Esercitare il diritto di critica, crediamo che sia cosa buona e giusta, se si vuole mantenere in vita il diritto all’informazione. Trovo quindi comico, ma assai poco troisiano (sinonimo di geniale per chi scrive) l’attacco di alcuni, presunti, tifosi napoletani, a questa rubrica, solo per aver criticato lo spirito da “capo ultrà” manifestato dal presidente Aurelio De Laurentiis, il quale durante la festa scudetto rivendicava titoli usurpati al suo Napoli, in Italia e in Europa. Non faccio fatica a pensare che quei permalosi leoncini o lions da tastiera siano quegli stessi masanielli della fronda anti-De Laurentiis che, anche all’inizio di questa stagione trionfale, lo apostrofavano con termini
non riproducibili su questa colonna, perché si confonderebbe con la colonna infame che per mesi aveva spedito il patron del Napoli all’inferno. Non siamo qui per guastare la festa meritata della squadra di Spalletti, ma semplicemente per ribadire che la violenza verbale è cosa ben diversa dalla critica ad atteggiamenti, frasi e omissioni, non consoni al massimo dirigente di un club di Serie A. Il De Laurentiis cinepresidente del Napoli e produttore cinematografico, è sicuramente molto meglio della versione ultrà che ha offerto alla Repubblica fondata sul pallone. Di certo è esemplare l’immagine che ha dato di sé nell’intervista di ieri concessa al direttore di Repubblica Maurizio Molinari in cui si proclama «nuovo rivoluzionario» del sistema calcio. Bene, allora caro De Laurentiis, cominci ad essere proprietario di un solo club, il Napoli, e non di due, il Bari è un’altra azienda che fa capo alla sua famiglia e questo vale per tutti i suoi colleghi rivoluzionari. Ricordiamo inoltre al cinepresidente che il vero tifoso si esprime anche con l’arte, come fa da sempre il regista napoletano e premio Oscar Paolo Sorrentino. L’uomo in più, e È stata la mano di Dio (e non di Aurelio come abbiamo titolato in tanti) sono due film che rendono omaggio alla grande magia, ma anche alle miserie e gli splendori, del calcio.
Ed è stato bello nel momento della festa popolare di Napoli vedere Sorrentino emozionato, come quel ragazzo che era negli anni ’80 - il protagonista di È stata la mano di Dio - quando con il fratello andava a vedere gli allenamenti del grande Diego Armando Maradona -. Braccato da Pierluigi Pardo, come Giampiero Galeazzi fece con Maradona il giorno del primo storico scudetto (1987), Sorrentino alle telecamere di
Supertele
(Dazn) ha confessato che il mestiere dell’allenatore gli sarebbe piaciuto farlo «perché è simile a quello del regista, ma non sopporterei tutte quelle interviste penose con le stesse domande dopo ogni partita.
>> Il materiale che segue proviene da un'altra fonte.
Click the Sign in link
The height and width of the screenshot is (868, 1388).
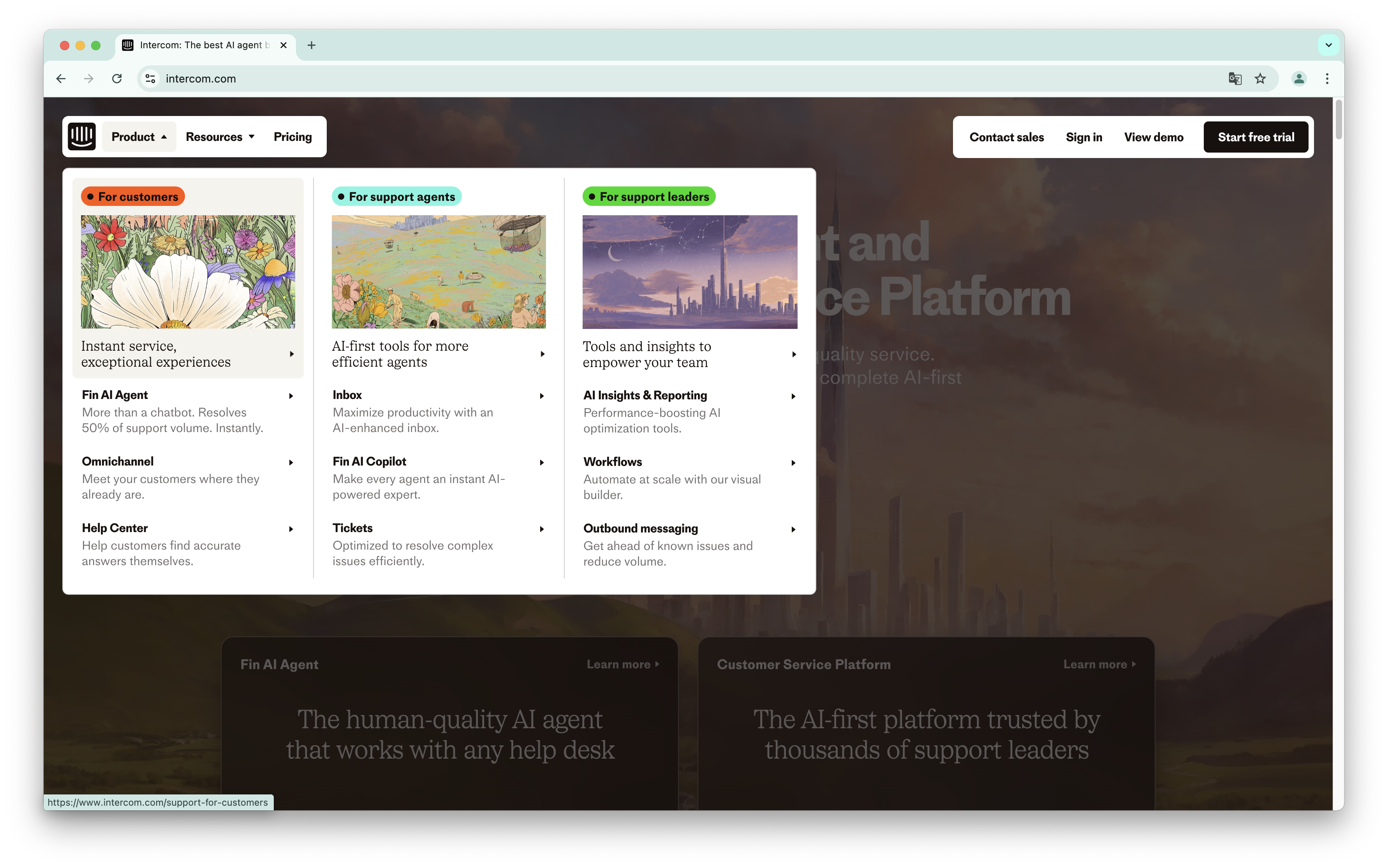click(x=1083, y=137)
Almeno noi registi le facciamo ogni due anni quando esce il film». Sorrentino è uno di quei milioni di napoletani che si sentono campioni d’Italia in pectore, ma lavorano, vivono e mangiano anche il giorno dello scudetto. «Ho saltato la cena dopo che il Napoli ha vinto il tricolore? No. Non salto mai un pasto, vorrei che questa frase fosse scritta sulla mia tomba». Forse, la grande bellezza del tifare per una squadra sta tutta qui.